» MATERIAL SHOWN
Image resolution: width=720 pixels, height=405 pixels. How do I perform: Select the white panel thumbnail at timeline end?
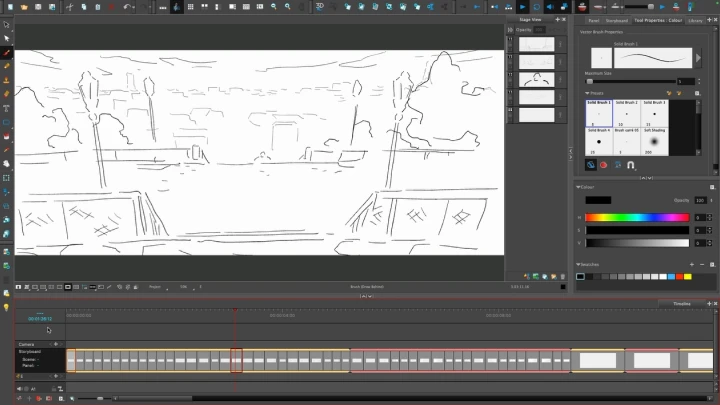coord(699,360)
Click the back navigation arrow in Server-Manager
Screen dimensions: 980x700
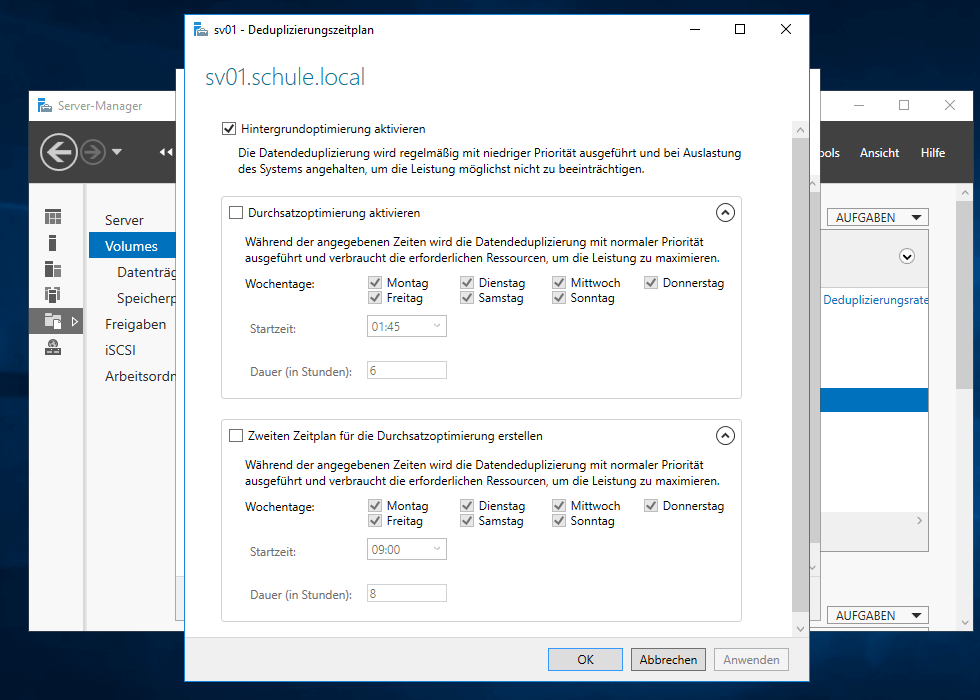[x=59, y=152]
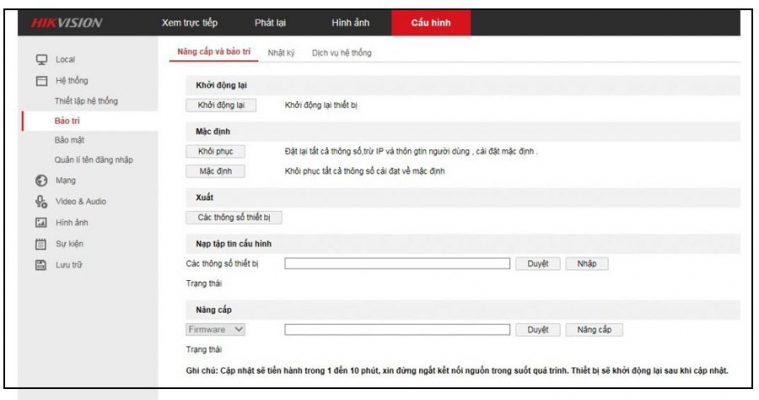Click the Video & Audio icon
The image size is (759, 400).
coord(42,202)
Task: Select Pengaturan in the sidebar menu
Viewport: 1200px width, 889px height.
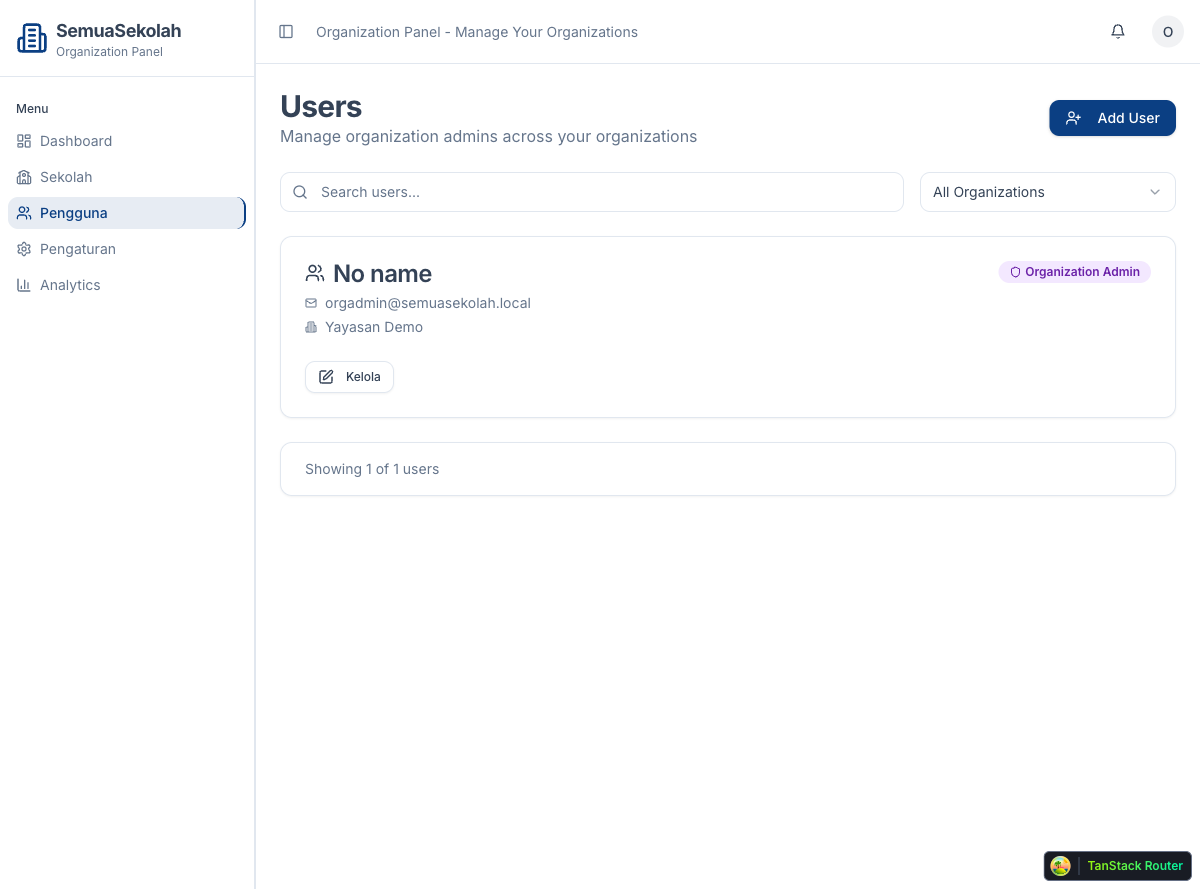Action: [x=79, y=249]
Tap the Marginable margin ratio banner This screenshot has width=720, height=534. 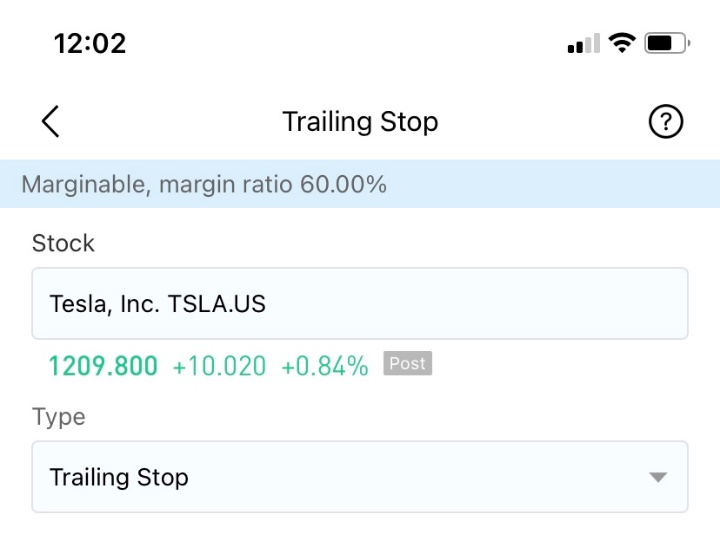(x=360, y=184)
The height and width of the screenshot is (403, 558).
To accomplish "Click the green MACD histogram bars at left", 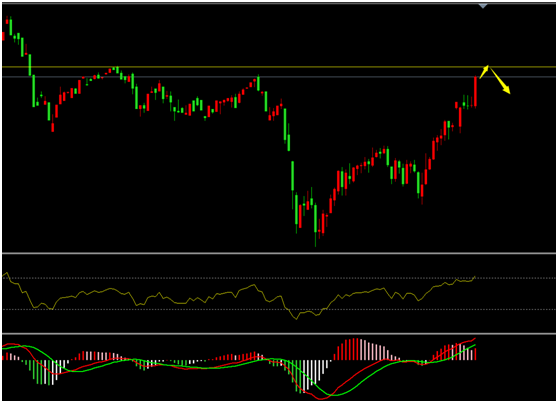I will (40, 372).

» TASK DESCRIPTION
Repeat exactly and only the lines from the start of the data above through the line that holds "Click the back", inclusive. Pictures do not belong in the copy.

» RESULT OF THIS EXERCISE
Image resolution: width=720 pixels, height=405 pixels. How do I perform: Select the white panel thumbnail at timeline end?
coord(699,360)
Click the back navigation arrow in Server-Manager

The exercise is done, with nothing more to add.